Questionable baseline assessments suggested by the Department for Education to assess the abilities of four and five year-olds have been abolished.
The validity of attempts to measure a child’s ability at such a young age were heavily disputed by teaching unions and some parents, arguing that children of this age were too young to assess.
The BBC recently reported that children as young as six were already feeling stressed by “exam pressure”, so it would have been wildly optimistic to think these tests would have been welcomed.
After conducting a study which assessed the comparability of the three testing systems, the DfE later came to the decision that competing providers would offer schools a choice.
Speaking to the Guardian, a DfE spokesperson said: “The comparability study has shown that the assessments are not sufficiently comparable to provide a fair starting point from which to measure pupil progress”.
Critics had already pointed out that they had led to children being grouped by ability at a young age, and added to teachers’ workload while giving them little useful information.
“It is hard to avoid saying ‘we told you so’,” a head teachers’ union commented drily to the BBC.
The National Union of Teachers had previously criticised baseline tests; it said it felt as though its campaign “made the government come to its senses.”
“What we need is for the government to discuss with us what appropriate assessment in early years education looks like. The qualified teachers working in early years would be only too pleased to share the good practice they have developed,” said Christine Blower, the NUT’s general secretary.”
Despite the U-turn, the DfE had already committed to funding the tests for 2016, so it will incur additional costs along with administration and training costs, due to the first round of assessments last September.

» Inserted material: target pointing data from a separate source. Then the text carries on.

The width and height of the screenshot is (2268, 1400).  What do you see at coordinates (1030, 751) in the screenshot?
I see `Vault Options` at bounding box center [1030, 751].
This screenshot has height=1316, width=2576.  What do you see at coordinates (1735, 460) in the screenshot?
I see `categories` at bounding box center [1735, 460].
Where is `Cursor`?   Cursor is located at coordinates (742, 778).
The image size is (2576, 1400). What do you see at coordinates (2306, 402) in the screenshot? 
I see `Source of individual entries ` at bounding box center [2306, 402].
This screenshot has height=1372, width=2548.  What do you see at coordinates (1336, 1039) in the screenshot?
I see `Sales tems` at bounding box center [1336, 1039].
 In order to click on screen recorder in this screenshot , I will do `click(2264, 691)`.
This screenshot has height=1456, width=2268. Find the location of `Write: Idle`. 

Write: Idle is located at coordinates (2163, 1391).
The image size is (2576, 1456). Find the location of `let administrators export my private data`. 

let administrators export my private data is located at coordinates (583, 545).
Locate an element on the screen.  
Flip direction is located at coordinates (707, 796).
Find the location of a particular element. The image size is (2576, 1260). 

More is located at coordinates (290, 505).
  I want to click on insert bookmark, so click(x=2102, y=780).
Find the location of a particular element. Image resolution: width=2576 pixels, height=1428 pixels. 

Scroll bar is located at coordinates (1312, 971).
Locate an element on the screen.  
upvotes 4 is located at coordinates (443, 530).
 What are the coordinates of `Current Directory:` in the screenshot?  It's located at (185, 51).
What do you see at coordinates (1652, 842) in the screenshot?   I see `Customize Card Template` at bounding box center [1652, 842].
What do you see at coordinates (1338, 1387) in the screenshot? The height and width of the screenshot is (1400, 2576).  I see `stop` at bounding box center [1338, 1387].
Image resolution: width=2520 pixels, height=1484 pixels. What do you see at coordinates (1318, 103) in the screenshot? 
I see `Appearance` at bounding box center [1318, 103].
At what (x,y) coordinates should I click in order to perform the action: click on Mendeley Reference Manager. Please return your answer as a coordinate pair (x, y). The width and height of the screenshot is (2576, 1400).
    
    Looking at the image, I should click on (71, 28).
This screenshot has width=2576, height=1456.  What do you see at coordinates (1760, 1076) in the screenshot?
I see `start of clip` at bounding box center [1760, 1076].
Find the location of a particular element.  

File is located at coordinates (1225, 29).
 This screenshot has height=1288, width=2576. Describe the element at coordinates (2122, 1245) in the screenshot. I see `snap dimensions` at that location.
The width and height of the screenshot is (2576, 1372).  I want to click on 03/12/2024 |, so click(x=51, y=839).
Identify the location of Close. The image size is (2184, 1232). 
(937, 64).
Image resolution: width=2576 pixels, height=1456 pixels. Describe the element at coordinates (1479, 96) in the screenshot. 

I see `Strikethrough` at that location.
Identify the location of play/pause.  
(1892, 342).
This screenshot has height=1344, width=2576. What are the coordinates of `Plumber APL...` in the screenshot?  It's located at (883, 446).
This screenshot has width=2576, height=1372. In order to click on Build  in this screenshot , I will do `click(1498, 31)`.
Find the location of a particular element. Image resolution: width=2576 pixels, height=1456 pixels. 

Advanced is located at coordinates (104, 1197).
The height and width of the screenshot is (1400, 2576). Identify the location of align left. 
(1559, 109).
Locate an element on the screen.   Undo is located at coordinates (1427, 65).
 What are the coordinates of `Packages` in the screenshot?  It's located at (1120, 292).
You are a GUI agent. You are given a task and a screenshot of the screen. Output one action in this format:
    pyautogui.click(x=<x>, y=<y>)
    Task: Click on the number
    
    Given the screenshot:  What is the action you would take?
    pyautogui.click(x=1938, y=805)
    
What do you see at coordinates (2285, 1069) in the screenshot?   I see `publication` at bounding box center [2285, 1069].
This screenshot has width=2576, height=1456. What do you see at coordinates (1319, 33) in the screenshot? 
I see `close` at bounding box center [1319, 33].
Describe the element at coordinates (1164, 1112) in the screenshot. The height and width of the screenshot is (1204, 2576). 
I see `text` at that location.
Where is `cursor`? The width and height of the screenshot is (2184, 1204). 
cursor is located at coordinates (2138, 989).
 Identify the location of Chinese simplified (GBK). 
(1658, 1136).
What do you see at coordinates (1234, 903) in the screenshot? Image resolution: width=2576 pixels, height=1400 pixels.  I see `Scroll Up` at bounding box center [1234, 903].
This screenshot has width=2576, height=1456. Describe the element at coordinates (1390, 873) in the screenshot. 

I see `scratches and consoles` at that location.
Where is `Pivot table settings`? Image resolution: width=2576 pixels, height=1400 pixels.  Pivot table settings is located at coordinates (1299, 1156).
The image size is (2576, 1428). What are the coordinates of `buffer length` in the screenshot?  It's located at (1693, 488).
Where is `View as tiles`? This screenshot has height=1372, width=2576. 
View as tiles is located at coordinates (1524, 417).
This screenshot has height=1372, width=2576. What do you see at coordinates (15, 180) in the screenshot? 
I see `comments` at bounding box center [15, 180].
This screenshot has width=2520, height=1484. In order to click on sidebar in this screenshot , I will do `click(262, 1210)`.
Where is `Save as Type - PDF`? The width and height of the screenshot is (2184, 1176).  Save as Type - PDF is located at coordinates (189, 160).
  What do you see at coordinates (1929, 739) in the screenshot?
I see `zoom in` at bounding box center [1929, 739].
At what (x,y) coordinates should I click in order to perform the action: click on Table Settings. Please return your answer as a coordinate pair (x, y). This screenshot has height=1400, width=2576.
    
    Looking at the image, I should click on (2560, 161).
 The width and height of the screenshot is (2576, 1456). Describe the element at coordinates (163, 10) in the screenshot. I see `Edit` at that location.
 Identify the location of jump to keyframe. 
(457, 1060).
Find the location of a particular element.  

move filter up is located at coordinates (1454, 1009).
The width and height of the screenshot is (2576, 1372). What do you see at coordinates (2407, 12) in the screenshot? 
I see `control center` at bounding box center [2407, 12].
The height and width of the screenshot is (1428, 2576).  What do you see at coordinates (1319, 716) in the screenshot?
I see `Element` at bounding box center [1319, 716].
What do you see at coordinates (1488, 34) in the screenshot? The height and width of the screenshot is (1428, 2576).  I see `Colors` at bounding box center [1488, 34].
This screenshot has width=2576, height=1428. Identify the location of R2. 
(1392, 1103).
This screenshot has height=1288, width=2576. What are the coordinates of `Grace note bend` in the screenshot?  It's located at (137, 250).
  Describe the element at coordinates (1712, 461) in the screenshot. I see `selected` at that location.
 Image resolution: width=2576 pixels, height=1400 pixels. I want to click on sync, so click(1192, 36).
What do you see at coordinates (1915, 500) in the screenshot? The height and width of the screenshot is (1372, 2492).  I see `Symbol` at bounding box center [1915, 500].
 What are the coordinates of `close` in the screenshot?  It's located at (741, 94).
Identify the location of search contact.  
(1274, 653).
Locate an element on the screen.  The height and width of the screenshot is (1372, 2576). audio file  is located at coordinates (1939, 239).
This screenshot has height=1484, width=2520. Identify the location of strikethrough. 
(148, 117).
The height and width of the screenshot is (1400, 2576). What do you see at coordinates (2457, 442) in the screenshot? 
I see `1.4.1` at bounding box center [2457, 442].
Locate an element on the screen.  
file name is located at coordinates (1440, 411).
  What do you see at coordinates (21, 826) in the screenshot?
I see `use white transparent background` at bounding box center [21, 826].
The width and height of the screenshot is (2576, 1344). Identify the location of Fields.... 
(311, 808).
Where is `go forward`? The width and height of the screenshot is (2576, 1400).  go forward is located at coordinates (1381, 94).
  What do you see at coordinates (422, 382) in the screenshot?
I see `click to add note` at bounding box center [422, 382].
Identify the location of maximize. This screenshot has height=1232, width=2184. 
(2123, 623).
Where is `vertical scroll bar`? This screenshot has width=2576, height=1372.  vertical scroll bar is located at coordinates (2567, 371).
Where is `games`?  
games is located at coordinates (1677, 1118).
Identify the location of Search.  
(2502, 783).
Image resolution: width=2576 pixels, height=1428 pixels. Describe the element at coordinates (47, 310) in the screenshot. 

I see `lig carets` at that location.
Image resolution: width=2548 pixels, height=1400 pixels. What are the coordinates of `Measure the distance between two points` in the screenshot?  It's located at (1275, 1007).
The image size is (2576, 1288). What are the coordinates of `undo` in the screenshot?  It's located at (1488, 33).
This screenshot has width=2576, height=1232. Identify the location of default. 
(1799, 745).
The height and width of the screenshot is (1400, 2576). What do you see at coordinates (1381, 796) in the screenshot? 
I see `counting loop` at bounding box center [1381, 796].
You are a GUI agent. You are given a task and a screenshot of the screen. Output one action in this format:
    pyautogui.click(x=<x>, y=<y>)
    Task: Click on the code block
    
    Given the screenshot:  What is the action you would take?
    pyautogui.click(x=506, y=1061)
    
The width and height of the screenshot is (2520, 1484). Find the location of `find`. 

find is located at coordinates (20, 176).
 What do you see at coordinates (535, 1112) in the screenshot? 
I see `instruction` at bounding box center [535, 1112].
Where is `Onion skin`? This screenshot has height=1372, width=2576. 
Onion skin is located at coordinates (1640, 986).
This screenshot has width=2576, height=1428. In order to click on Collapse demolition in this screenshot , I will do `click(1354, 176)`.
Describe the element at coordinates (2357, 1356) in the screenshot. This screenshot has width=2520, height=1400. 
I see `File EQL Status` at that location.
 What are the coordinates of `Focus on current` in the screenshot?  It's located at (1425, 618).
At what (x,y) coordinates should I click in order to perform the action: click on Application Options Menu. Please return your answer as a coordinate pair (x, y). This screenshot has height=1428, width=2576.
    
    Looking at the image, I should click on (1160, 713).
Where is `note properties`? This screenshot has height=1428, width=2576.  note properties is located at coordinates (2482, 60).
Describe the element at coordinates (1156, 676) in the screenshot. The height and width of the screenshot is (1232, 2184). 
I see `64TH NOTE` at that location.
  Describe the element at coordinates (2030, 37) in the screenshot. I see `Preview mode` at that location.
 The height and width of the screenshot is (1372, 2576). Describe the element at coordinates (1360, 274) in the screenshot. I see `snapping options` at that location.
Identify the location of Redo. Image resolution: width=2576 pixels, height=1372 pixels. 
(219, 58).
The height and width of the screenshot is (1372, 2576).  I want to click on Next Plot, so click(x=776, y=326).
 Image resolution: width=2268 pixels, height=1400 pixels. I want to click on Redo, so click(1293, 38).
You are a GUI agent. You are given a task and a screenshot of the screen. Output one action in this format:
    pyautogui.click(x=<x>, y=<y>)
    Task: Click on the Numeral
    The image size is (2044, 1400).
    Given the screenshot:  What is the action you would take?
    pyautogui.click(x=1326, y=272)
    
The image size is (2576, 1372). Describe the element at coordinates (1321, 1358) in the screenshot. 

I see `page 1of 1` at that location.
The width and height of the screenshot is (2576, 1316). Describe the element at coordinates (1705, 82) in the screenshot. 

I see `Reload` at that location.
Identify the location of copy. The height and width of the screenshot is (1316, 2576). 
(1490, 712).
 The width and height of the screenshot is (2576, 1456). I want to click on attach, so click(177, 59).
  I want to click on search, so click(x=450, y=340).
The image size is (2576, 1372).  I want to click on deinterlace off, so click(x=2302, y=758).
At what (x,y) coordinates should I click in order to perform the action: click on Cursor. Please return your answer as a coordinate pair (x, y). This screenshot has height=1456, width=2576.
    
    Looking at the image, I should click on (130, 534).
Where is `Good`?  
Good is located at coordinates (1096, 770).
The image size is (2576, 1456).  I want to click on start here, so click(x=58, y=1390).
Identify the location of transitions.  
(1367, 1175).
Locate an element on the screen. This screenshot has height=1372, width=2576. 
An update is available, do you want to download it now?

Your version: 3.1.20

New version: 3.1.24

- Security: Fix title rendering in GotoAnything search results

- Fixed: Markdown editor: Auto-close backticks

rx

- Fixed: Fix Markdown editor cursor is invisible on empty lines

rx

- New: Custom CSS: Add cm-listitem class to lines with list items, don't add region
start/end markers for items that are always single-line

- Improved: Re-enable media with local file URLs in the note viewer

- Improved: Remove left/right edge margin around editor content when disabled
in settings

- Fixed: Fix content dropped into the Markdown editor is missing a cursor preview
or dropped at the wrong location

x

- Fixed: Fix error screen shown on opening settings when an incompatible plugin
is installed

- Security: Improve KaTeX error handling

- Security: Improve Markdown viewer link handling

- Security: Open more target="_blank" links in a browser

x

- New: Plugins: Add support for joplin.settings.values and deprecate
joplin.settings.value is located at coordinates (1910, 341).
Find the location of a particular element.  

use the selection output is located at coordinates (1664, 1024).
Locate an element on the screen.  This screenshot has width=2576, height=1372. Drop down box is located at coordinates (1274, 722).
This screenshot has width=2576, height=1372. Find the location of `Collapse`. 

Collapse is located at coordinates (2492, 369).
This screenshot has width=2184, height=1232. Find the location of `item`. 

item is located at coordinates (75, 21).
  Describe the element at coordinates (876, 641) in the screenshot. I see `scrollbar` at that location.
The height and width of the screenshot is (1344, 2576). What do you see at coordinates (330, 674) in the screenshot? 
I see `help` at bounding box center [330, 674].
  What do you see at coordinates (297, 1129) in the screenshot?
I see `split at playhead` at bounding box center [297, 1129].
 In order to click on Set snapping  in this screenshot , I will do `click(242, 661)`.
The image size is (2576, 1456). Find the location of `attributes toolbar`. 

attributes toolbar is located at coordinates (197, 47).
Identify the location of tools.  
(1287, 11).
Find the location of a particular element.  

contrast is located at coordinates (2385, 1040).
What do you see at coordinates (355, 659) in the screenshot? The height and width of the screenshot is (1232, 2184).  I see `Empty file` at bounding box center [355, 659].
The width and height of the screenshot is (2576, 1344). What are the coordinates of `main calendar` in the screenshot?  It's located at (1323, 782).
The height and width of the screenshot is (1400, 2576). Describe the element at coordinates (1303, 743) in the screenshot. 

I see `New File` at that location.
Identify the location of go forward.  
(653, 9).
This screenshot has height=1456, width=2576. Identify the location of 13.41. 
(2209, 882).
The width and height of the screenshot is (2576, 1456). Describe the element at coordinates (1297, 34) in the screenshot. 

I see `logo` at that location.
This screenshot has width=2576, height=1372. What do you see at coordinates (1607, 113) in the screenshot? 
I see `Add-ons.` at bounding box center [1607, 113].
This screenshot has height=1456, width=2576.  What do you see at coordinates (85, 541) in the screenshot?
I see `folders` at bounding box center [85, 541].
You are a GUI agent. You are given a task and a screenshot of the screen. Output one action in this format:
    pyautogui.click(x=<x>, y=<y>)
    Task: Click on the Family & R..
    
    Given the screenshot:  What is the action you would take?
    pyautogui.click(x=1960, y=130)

The education department is still committed to the principal of baseline testing and will continue looking in to how to best assess early years pupils, whilst Early Excellence, an independent provider, said that it would continue to use its version of the test next year.
Liz Marsden, director of Early Excellence, said: “For us, and the whole early years community, learning is defined more by academic attainment. We need a broad definition that takes in to account emotional, mental and physical health, learning behaviours and dispositions.”
“We urge the government to incorporate these features in to any new assessment beyond 2016.”
It has been suggested by TES that Ministers are now looking in to the possibility of a ‘schools readiness indicator’, as it is understood that the DfE wants to move away from a ‘single provider approach’ to any such assessment.